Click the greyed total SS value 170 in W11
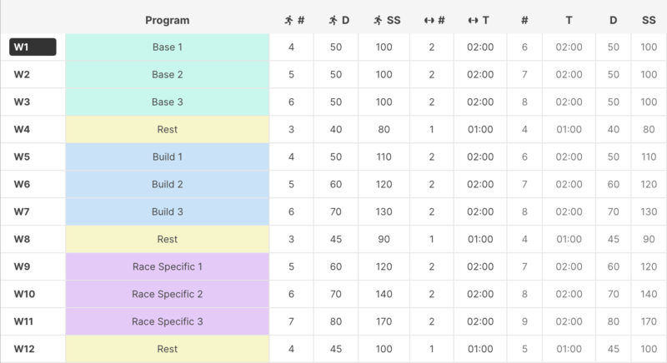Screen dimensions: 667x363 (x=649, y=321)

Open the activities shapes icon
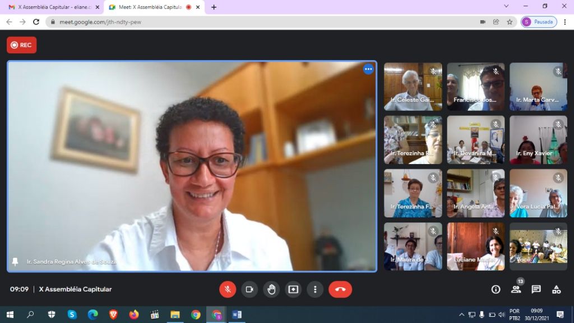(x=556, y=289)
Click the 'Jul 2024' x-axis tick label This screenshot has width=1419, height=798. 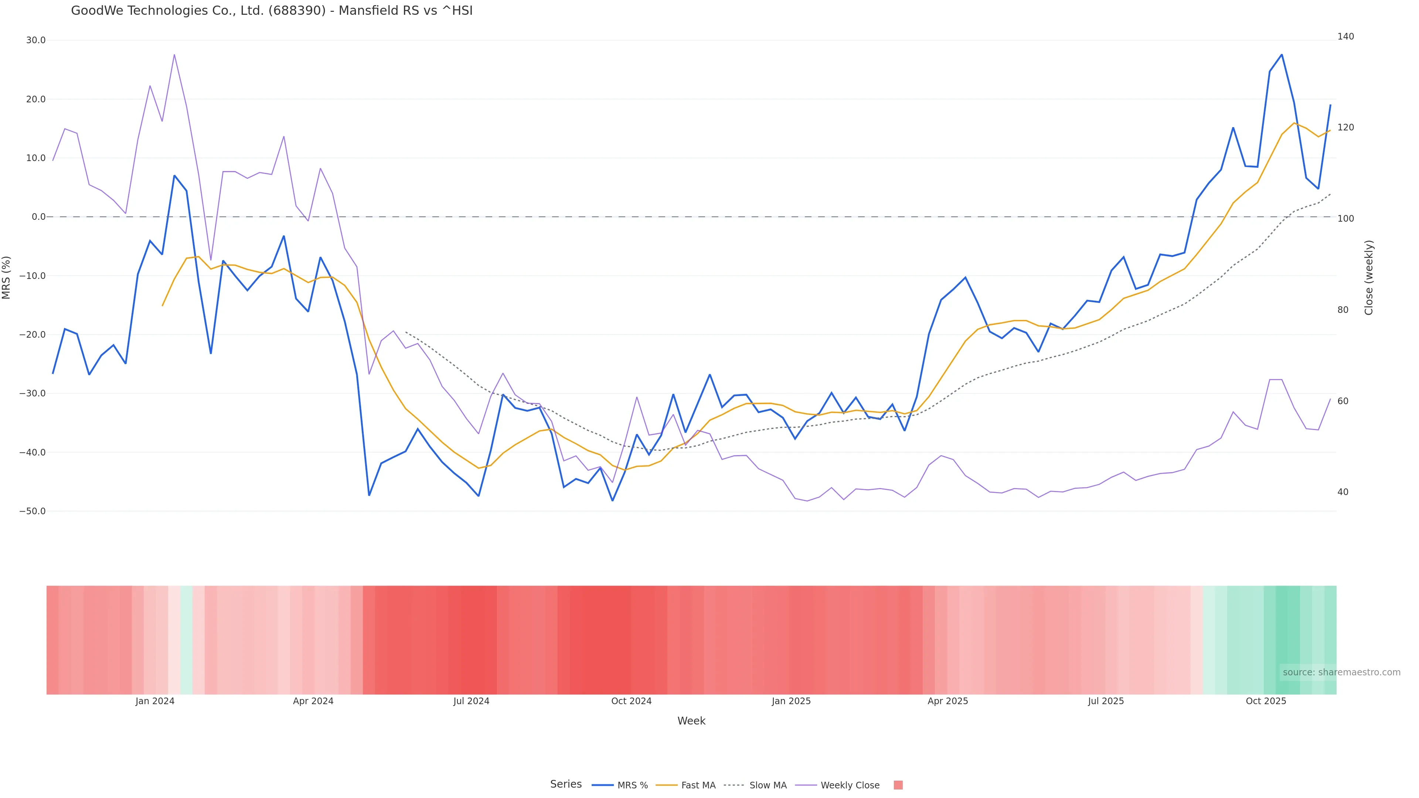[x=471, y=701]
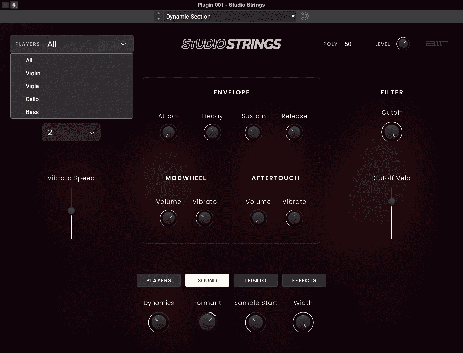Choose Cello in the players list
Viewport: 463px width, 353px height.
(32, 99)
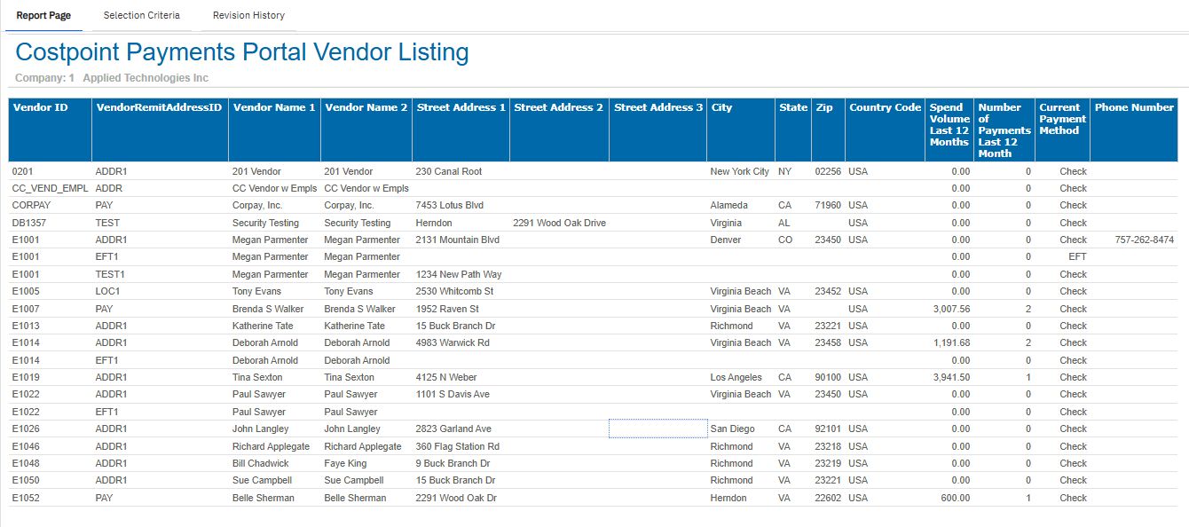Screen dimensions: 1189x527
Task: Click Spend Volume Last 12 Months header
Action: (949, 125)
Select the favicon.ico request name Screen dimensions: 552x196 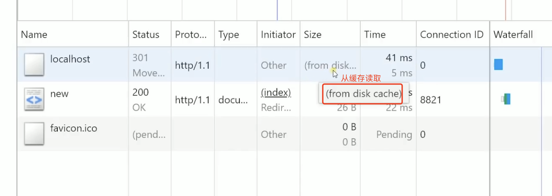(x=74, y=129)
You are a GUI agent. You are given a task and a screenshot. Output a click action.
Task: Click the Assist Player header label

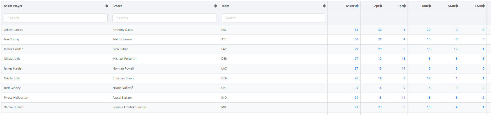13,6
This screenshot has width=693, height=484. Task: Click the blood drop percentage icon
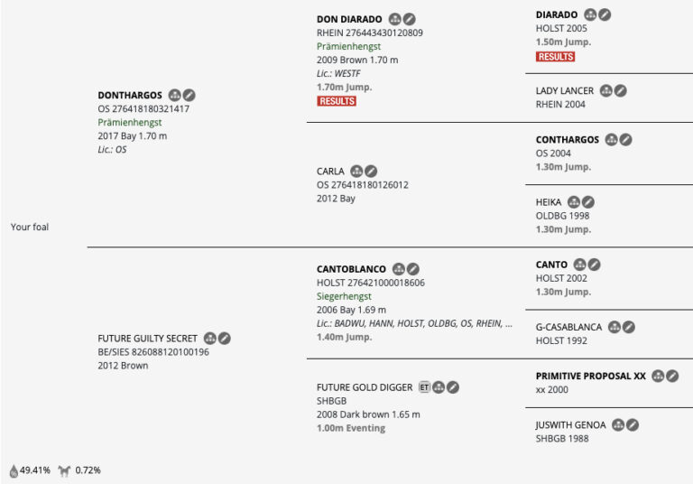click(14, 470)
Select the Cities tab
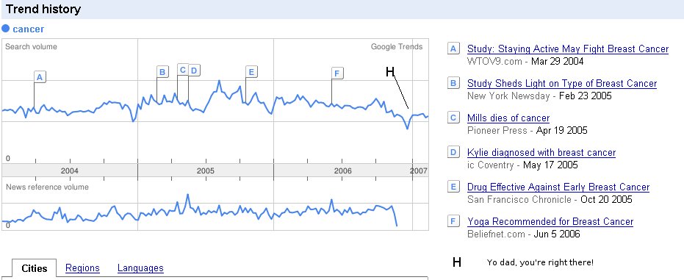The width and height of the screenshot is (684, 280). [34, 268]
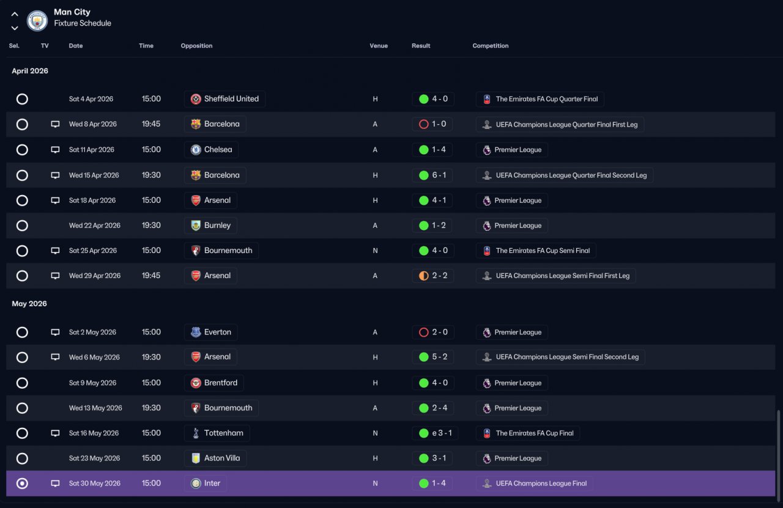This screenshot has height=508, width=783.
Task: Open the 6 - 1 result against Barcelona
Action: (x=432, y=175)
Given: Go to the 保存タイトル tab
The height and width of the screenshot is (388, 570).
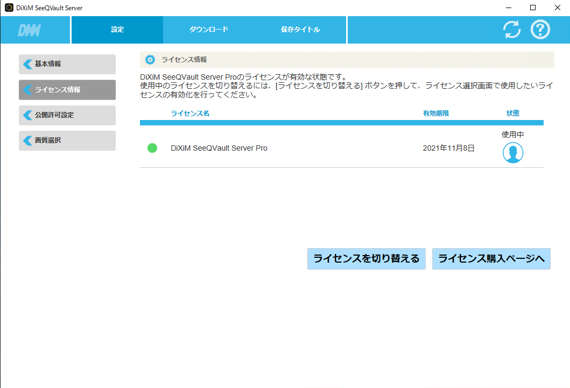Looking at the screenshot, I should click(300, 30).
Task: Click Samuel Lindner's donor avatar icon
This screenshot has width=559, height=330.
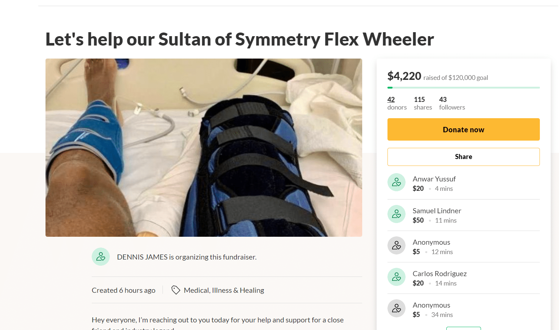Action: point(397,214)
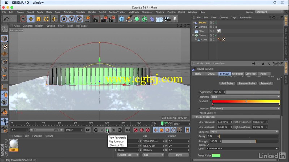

◇ ◇ ◇ ◇ ◇ ◇ ◇

In your reply, please set down exactly the lines from the one containing "Task: Click Samuel" through the end of the records, with the pictures left out.

- Expected output
Task: Click Samuel Lindner's donor avatar icon
This screenshot has width=559, height=330.
Action: point(397,214)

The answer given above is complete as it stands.